Al respecto, 360-grados.co publicó una investigación sobre la guerra entre organizaciones criminales en Barranquilla y como está siendo liderada por criminales de alto perfil y exparamilitares, cuyas “oficinas de cobro” se encuentran divididas, enfrentándose además con estructuras como las del Clan del Golfo y carteles como el Tren de Aragua. Durante el último mes han generado cobros de extorsiones a comerciantes y empresas de buses hasta por 300 millones de pesos.
En Santa Marta, el panorama es similar en cuanto a la guerra entre las Autodefensas Conquistadoras de la Sierra Nevada y el Clan del Golfo, quienes se disputan las mafias ilegales y generan sin piedad sus ajustes de cuentas en el territorio. Estas guerras producen fronteras invisibles, amenazas, desplazamientos y el reclutamiento de niños, niñas y jóvenes que terminan como repartidores en el microtráfico. Esta situación, junto al pandillerismo local, las bandas criminales, el accionar en el territorio de Ex975 (ex paramilitares acogidos al proceso de Justicia y Paz, que luego de pagar sus condenas salieron a delinquir) y una inmensa debilidad institucional por parte de las autoridades nacionales y a nivel local, que no coordinan acciones a través de la política pública, hoy nos tienen sumidos en una crisis de seguridad en la región Caribe.

TAREA →
Responde con base en el fragmento sobre la inseguridad en Barranquilla y Santa Marta:
1. ¿Qué medio publicó la investigación sobre la guerra entre organizaciones criminales en Barranquilla?
2. ¿Hasta qué monto han llegado en el último mes los cobros de extorsiones a comerciantes y empresas de buses?
3. ¿Qué dos grupos se disputan las mafias ilegales en Santa Marta?

DATOS EXTRAÍDOS →
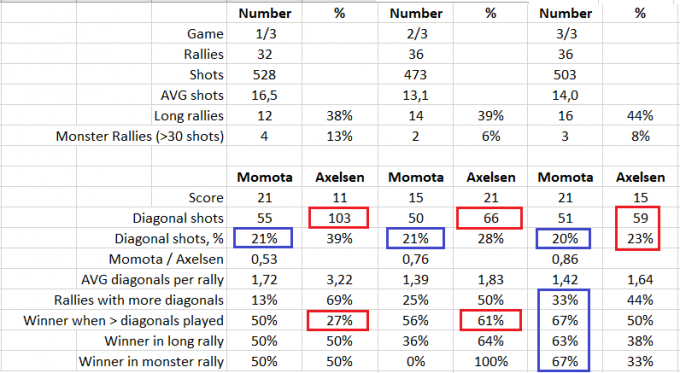Select the AVG shots 16,5 cell
This screenshot has height=373, width=680.
click(265, 95)
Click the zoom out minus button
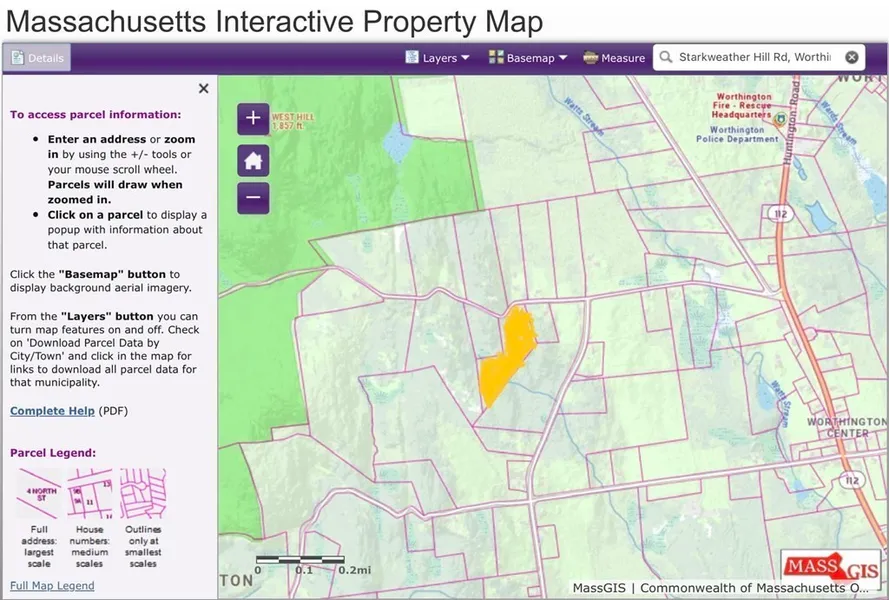Image resolution: width=889 pixels, height=600 pixels. [253, 198]
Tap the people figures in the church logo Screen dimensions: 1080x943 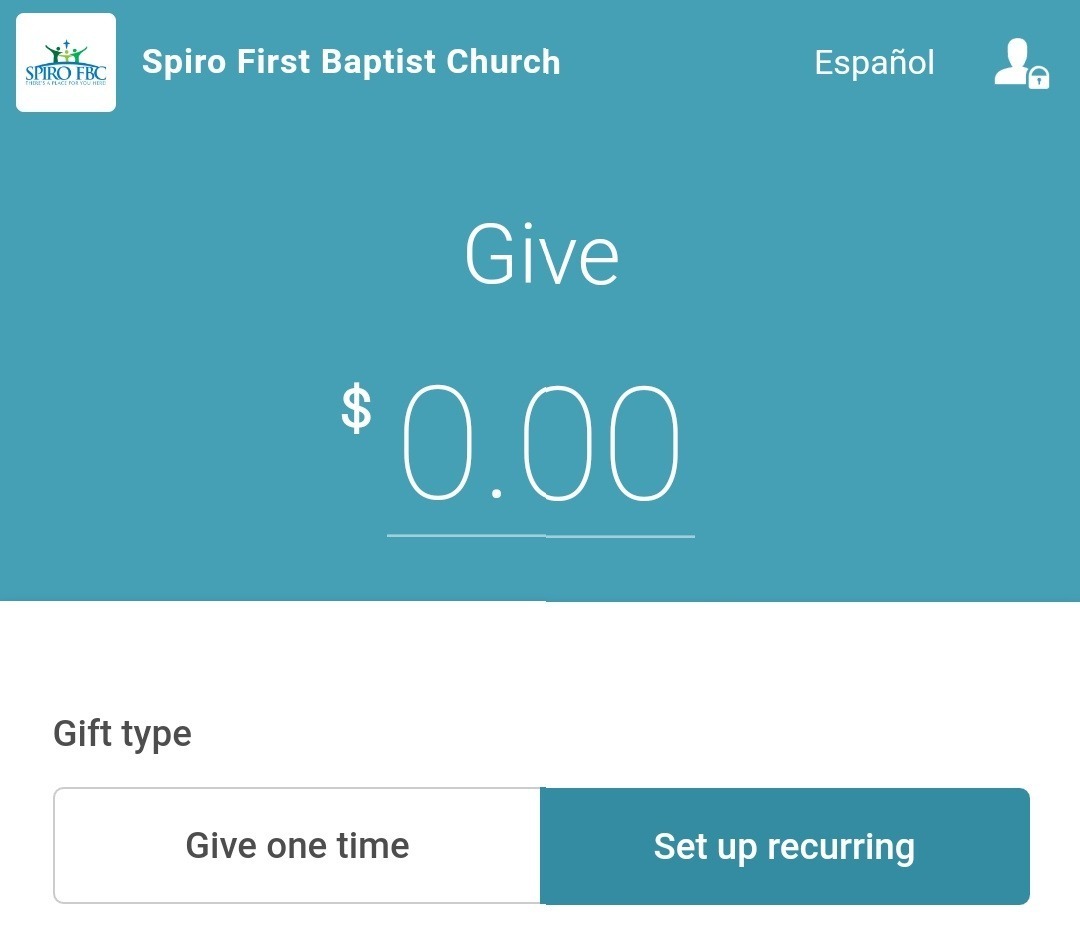(x=66, y=52)
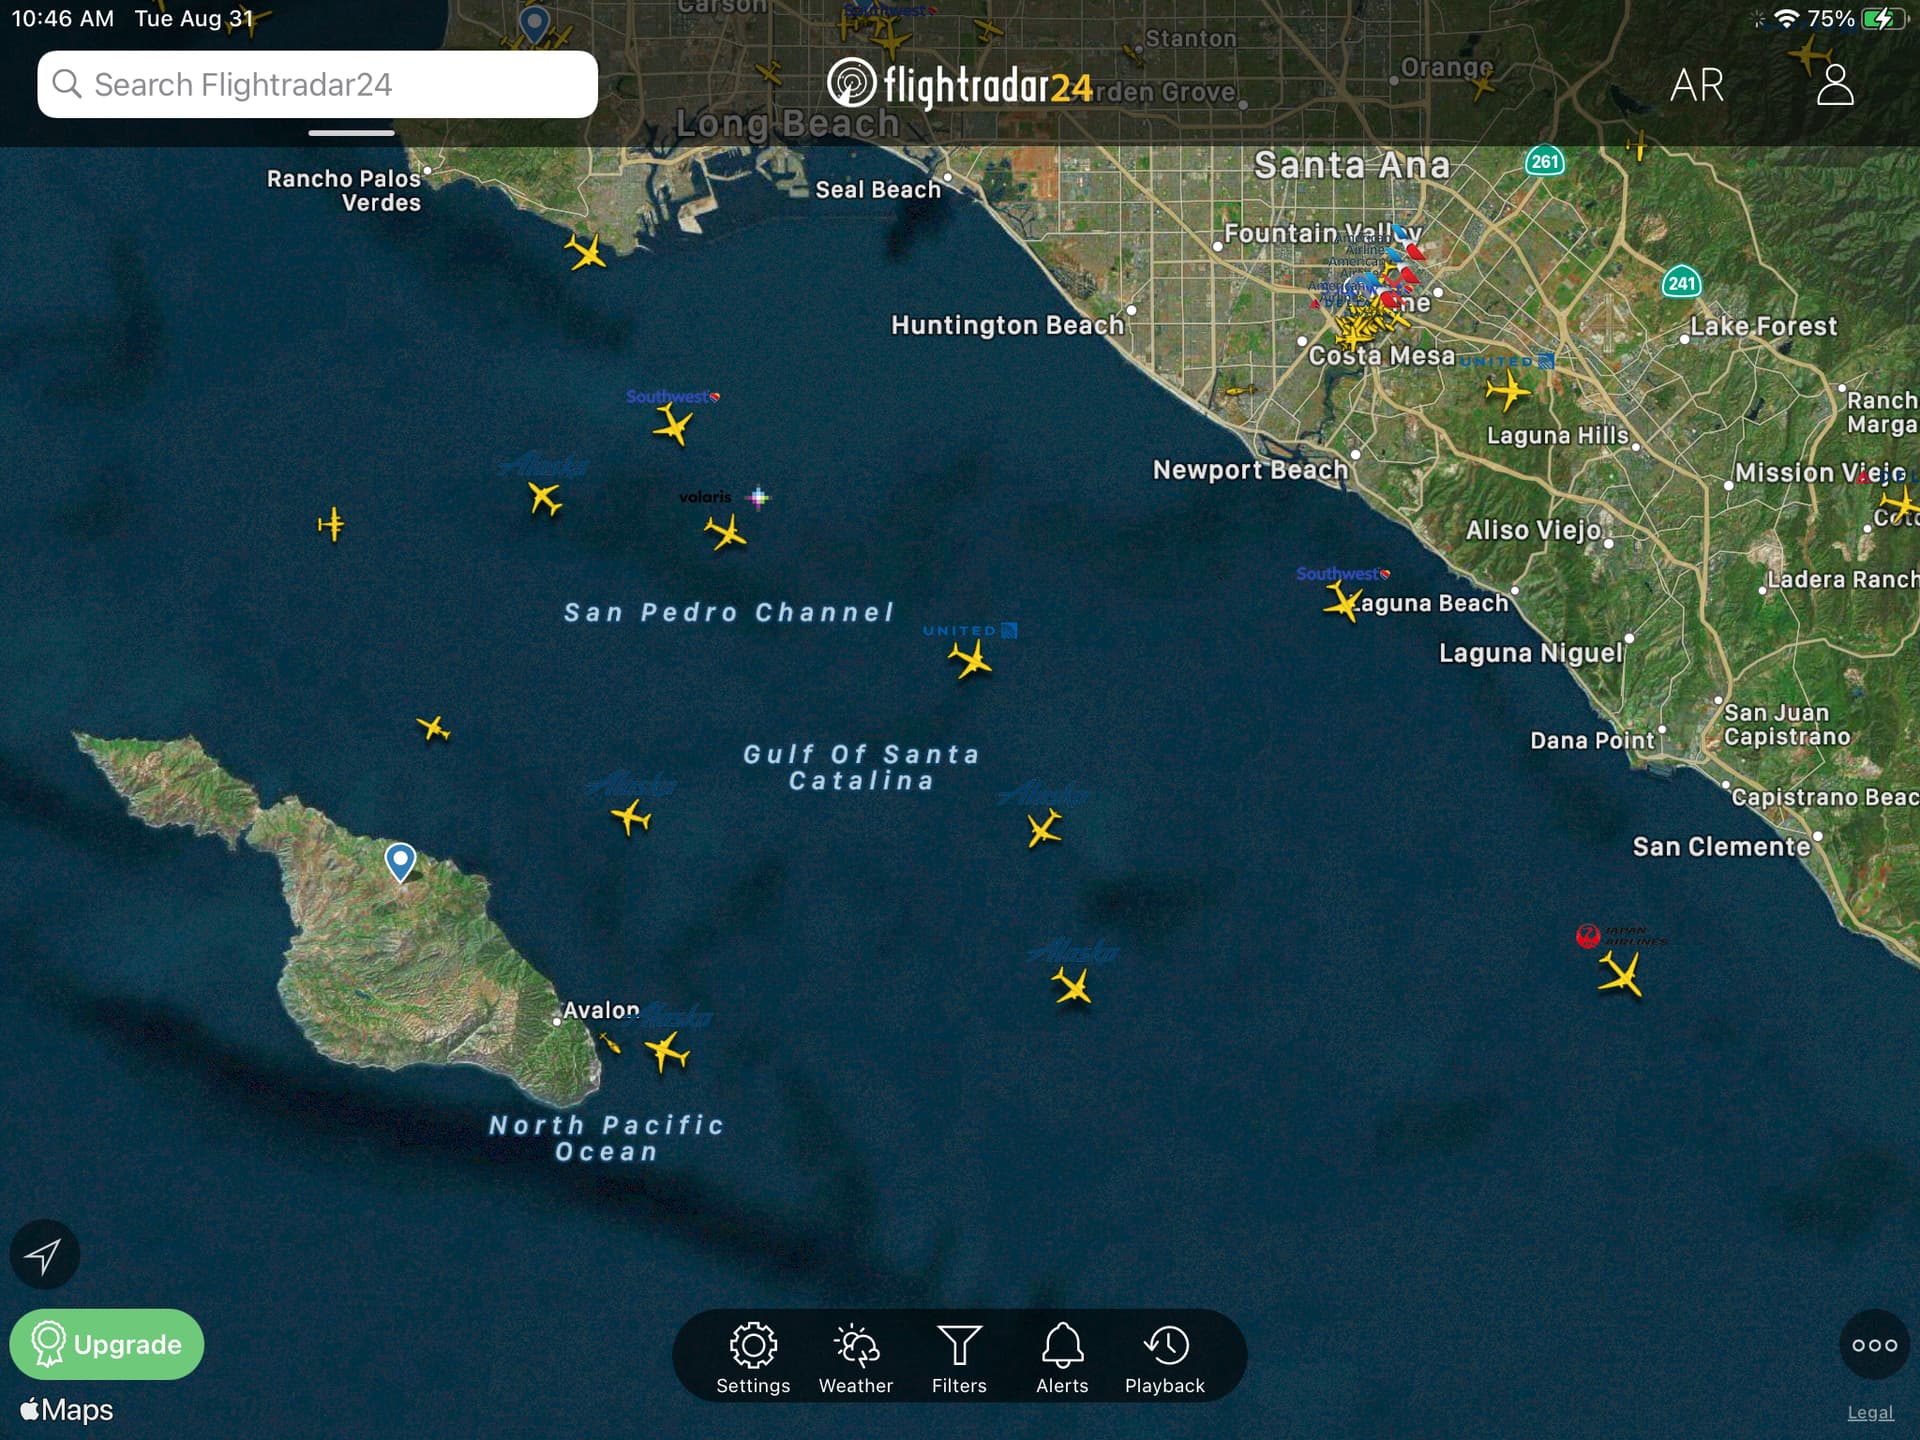The width and height of the screenshot is (1920, 1440).
Task: Center map on my location arrow
Action: tap(44, 1255)
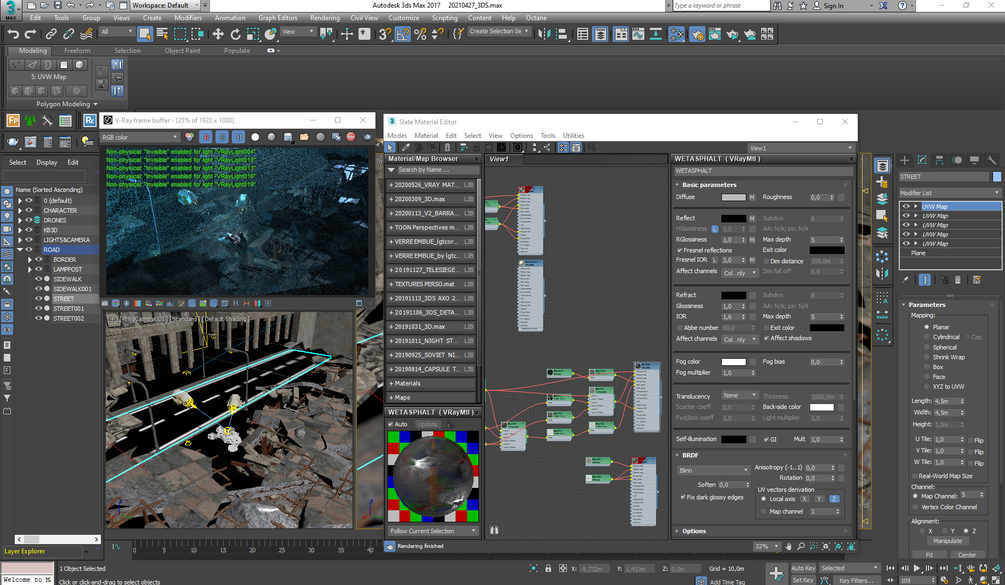Hide the SIDEWALK layer object via eye icon
The height and width of the screenshot is (585, 1005).
(40, 279)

RESPUESTA →
1. 360-grados.co.
2. Hasta 300 millones de pesos.
3. Las Autodefensas Conquistadoras de la Sierra Nevada y el Clan del Golfo.